Craving Constellations introduces the Aces MC and sets up several characters to have their own books. It also informs the reader of many of the rules that guide this world; protecting family and the club, keeping loyal to this family and never leaving, the patriarchal rules of respect that guide interactions between members and the consequences for breaking any of these rules. Unfortunately, Brenna has broken most of them and is going to have a rough return to the world that was her home for the first 18 years of life.

Craving constellations

Book Blurb:

“How is it, that someone can make decision after decision attempting to get away from their past and somehow end up right back where they started?”

When Brenna decided to leave the only life she’d ever known, she never thought she’d ever be back. Now, five years later she’s running from her clean cut husband straight back to the motorcycle club that raised her… and the man she left behind. She left with a secret, and as soon as she returns the truth will break her carefully constructed life wide open.

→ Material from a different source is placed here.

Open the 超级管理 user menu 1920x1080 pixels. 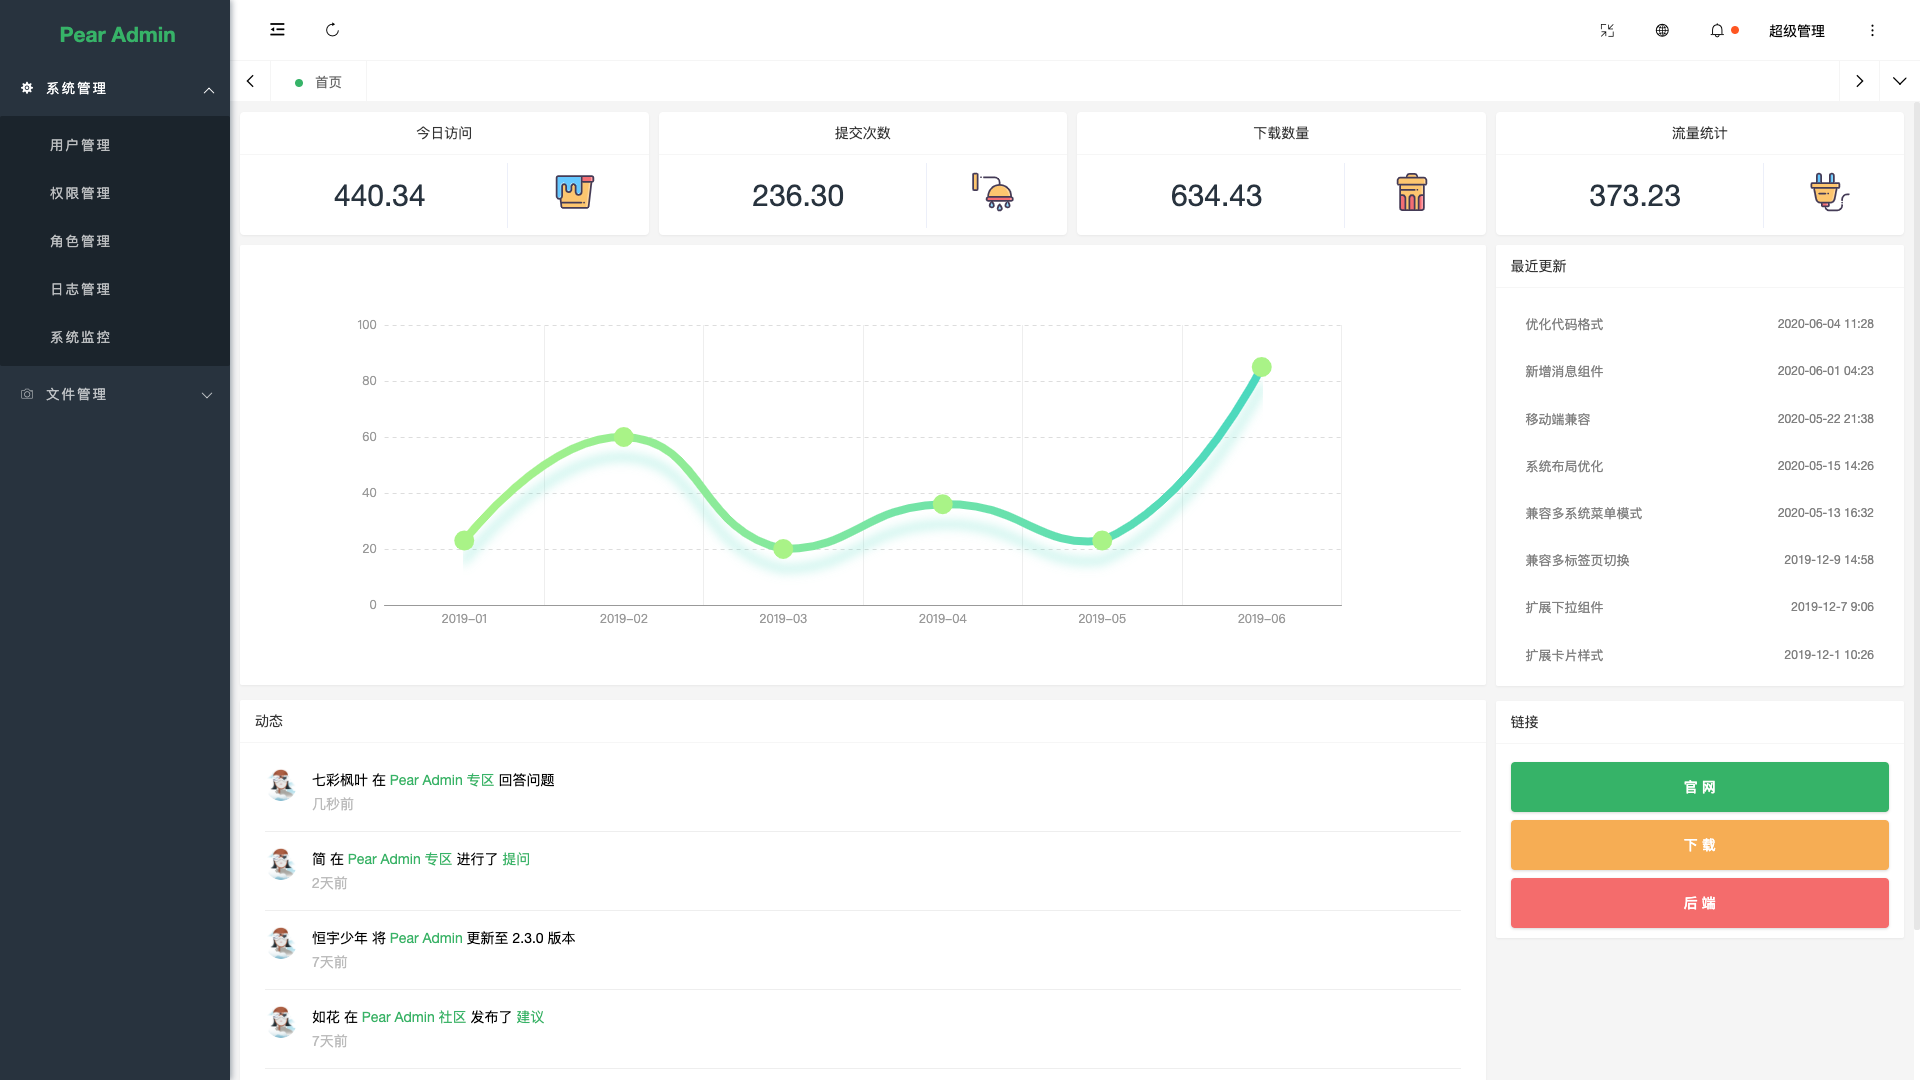(x=1796, y=31)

—             —                —

I loved the poetry of this novel. The idea that Brenna sought to extricate herself from the oftentimes violent world of an outlaw motorcycle club, just to end up in greater danger in an emotionally and physically abusive marriage that sends her running back home for safety is intriguing. It brings to bear the idea of destiny and whether any of us can escape our pre-determined fate. Brenna felt that she kept making the same mistakes, no matter how many times she thought she was choosing differently, which has been a recurring theme in my own life the last several years.

Jacquelyn weaves complicated tapestries throughout her novels, and takes the time to allow her characters to grow and mature. Every time I felt that I knew these characters and their stories, something else will bubble up that takes the reader by surprise. One revelation, which the reader learns with Dragon, settled a hard pit of sadness and anxiety in my stomach. It is at this moment that you realize just how screwed up life has been for Brenna and her daughter and it tears apart their little family and the safety and security she thought they had found.

I highly recommend checking out this series. It is more complex that many other MC books on the market and limits the “club business” aspect of these stories to a minimum, a bonus if that isn’t your thing.